The purpose of this project is to create a pipeline which can detect vehicles in a video stream and draw bounding boxes around those vehicles.
The core of this object detection pipeline is the SVM classifer that takes images and classifies them as 'car' or 'not car'. The classifier used here is an implementation of a SVM trained on example images with cars and example images without cars. These images are taken from the GTI and KITTI datasets. The code in the analagous section of my vehicle_detection.ipynb creates two lists. One list with paths to images of cars, and another list with paths to images without cars. Two example images from each list are shown below:
Many useful functions for computing HOG features, spatial features, histogram features, image segmentation, and drawing boxes were provided in the course material for the Vehicle Detection and Tracking lesson. The provided functions which I used for this project can be found in the analagous section of vehicle_detection.ipynb
After trying many different combinations and sizes of feature vectors, I settled on the following parameters for the definition of the feature vectors:
- color_space = 'RGB'
- orient = 9
- pix_per_cell = 8
- cell_per_block = 2
- hog_channel = 0
- spatial_size = (16, 16)
- hist_bins = 16
- spatial_feat = True
- hist_feat = False
- hog_feat = True
These parameters gave me a good balance between training/inference time and classification accuracy. Additionally, with these parameters I observed a very low false negative rate, at the consequence of more false positives than for some other combinations of feature parameters. However, in the heatmap step of this pipeline, I can more easily filter out the false positives than false negatives. With these parameters, I utilize HOG features and spatial features. The spatial features are simply a downsampled version of the original image while HOG, or Histogram of Oriented Gradients, features retain information about the shapes present in the image. Below I show the red channel for example images as well as plots of the HOG features:
After selection of the feature parameters, the feature vectors are generated, scaled, and used to train the SVM classifier. Normally, I would randomize the placement of positive and negative examples into the training and test sets, but, with this particular dataset, there were many images which were captured from continuous video streams, so they are very similar (in particular, the positive examples from the GTI dataset). To prevent images which are nearly identical from being placed in the training and test sets, I manually segemented the data to avoid this. With a feature vector length of 2532, it took me 11.85 seconds to train my SVM Classifier to a test accuracy of 0.9713
With the trained SVM classifier, I can now perform inference on images to determine if they contain a vehicle. First, I defined a region of interest within the frame. I only search for vehicles within this region of interest. By doing such, I reduce false positives and reduce the time it takes for my pipeline to process a frame. Next, I extract sections of the region of interest and resize those sections to 64x64 so that I can generate feature vectors which are the same length as those used to train my classifier. After scaling the generated feature vectors, I can pass them to my classifier to determine if there is a vehicle in this image segment. I used a sliding window approach to segment the region of interest and I experimented with different overlap percentages, segment widths/heights, and even multiple sizes of segments. I found that using smaller windows in addition to the bigger windows to try and capture near and far vehicle perspectives did not work very well and the small windows in particular took a lot of time to process. In the end, I chose a single 96x96 window size and 75% overlap. An example with overlapping postive image segments is shown below:
To turn the raw vehicle detections into reliable tracks, I use a heat map. For every image segment where a vehicle is detected, I add heat using the functions provided in the lesson.

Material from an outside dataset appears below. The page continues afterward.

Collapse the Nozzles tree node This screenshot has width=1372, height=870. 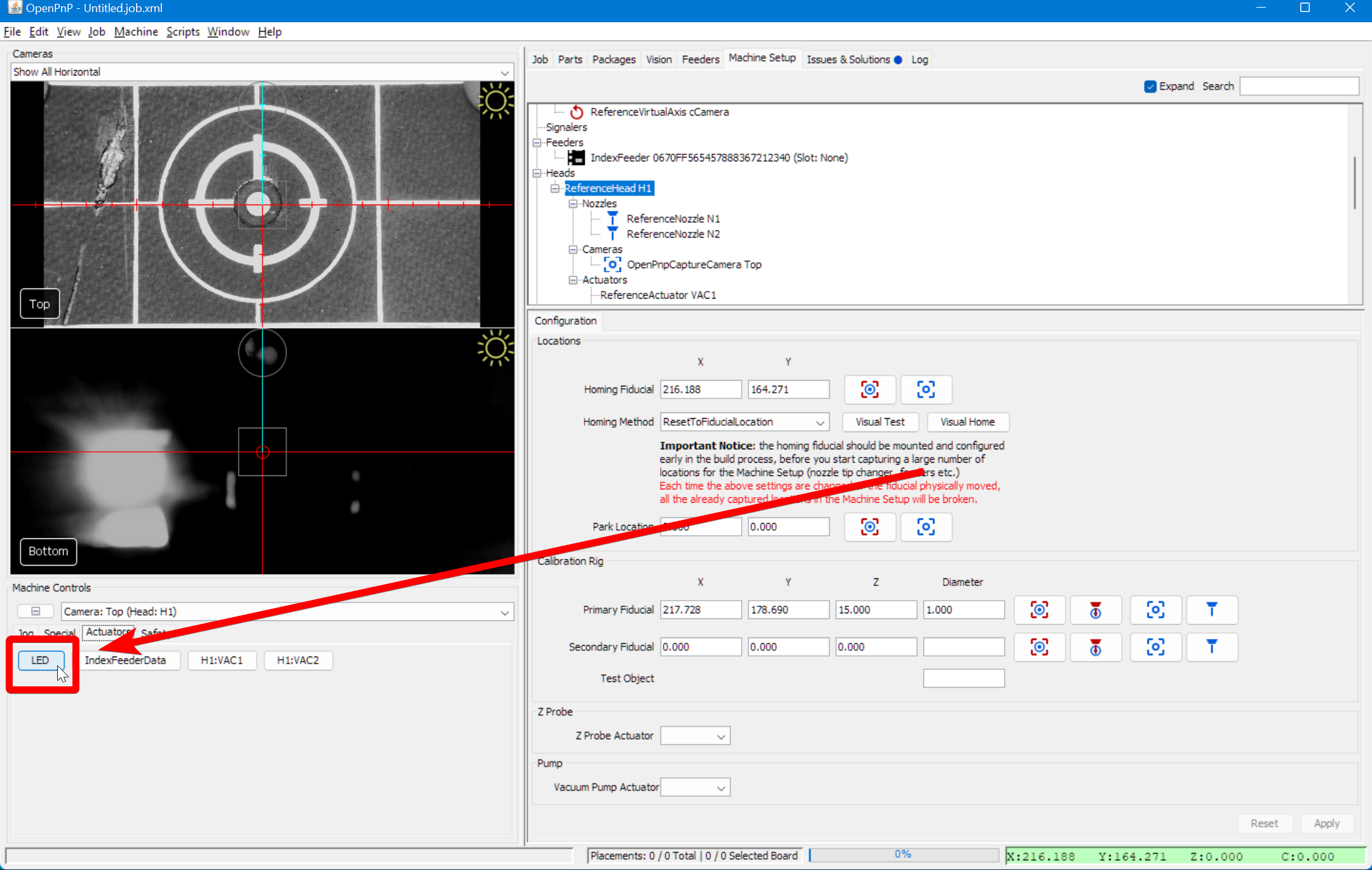click(573, 203)
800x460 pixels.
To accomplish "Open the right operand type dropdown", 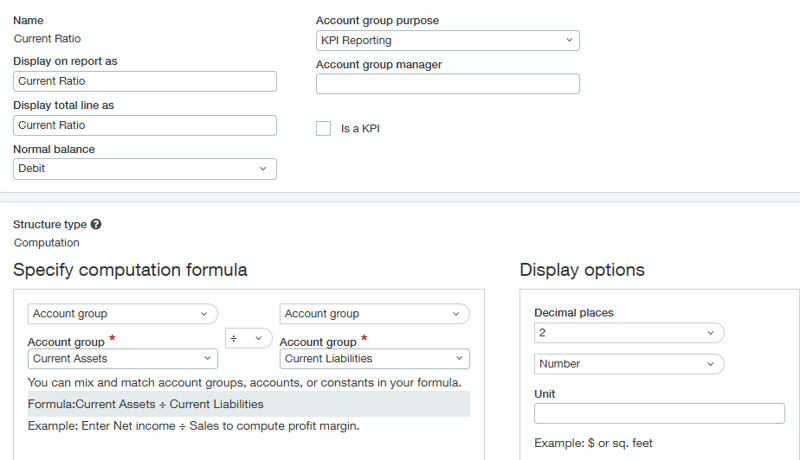I will [x=374, y=314].
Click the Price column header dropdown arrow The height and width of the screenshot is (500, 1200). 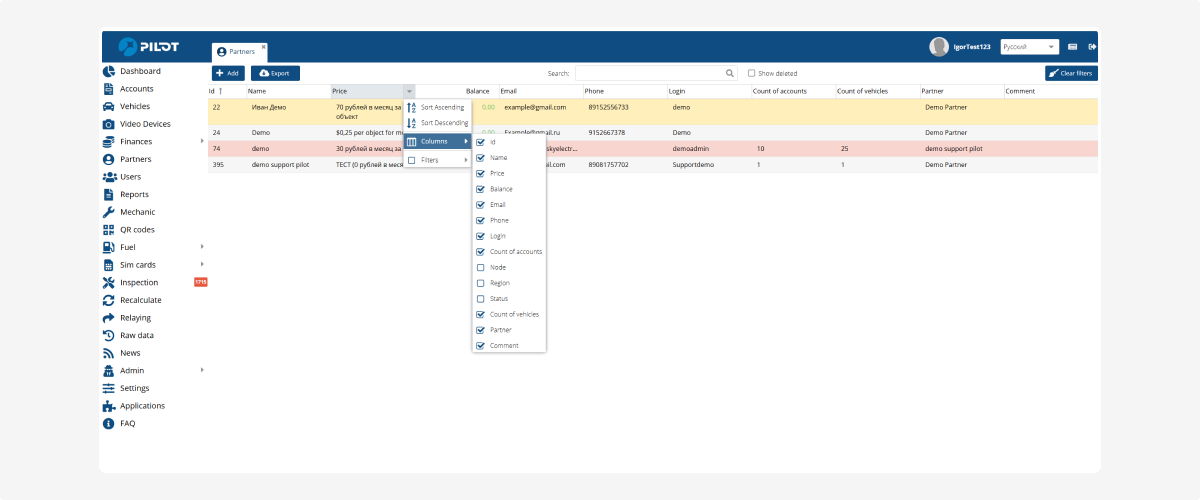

When a vehicle is present in a section of the frame, multiple image segements are classified as part of that vehicle due to the overlap and size of the vehicle in the image. A threshold is then applied to the heatmap and the output from the label function from scipy is used to generate bounding boxes for the hot areas. The heat map for the above frame is shown in the below image:
All that remains is to update the heatmap on a frame-by-frame basis and drawing the bounding boxes for the hot areas on the original frame:
Here are the results for each of the test frames:
The final output video is here
For me, the most challenging part of this project was selecting the right parameters for the generation of the feature vector used by the SVM classifier. This took me a lot of trial and error and was a very manual process. A better approach would be to apply sklearn's GridSearchCV to search combinations of parameters. However, the classifier with the highest accuracy wasn't the best one to use for the pipeline as I found that it seemed to generate more false positives than the one that I ended up using. Some limitations of this approach are that we do not use images of oncoming cars to train the classifer, so it would likely have poor performace on oncoming traffic. Also, the heatmap implementaion performs best then the detected vehicle has a static location in the frame or moves very slowly in the frame. A fast moving vehicle would not build heat at the same pixels and would be harder to detect using this method.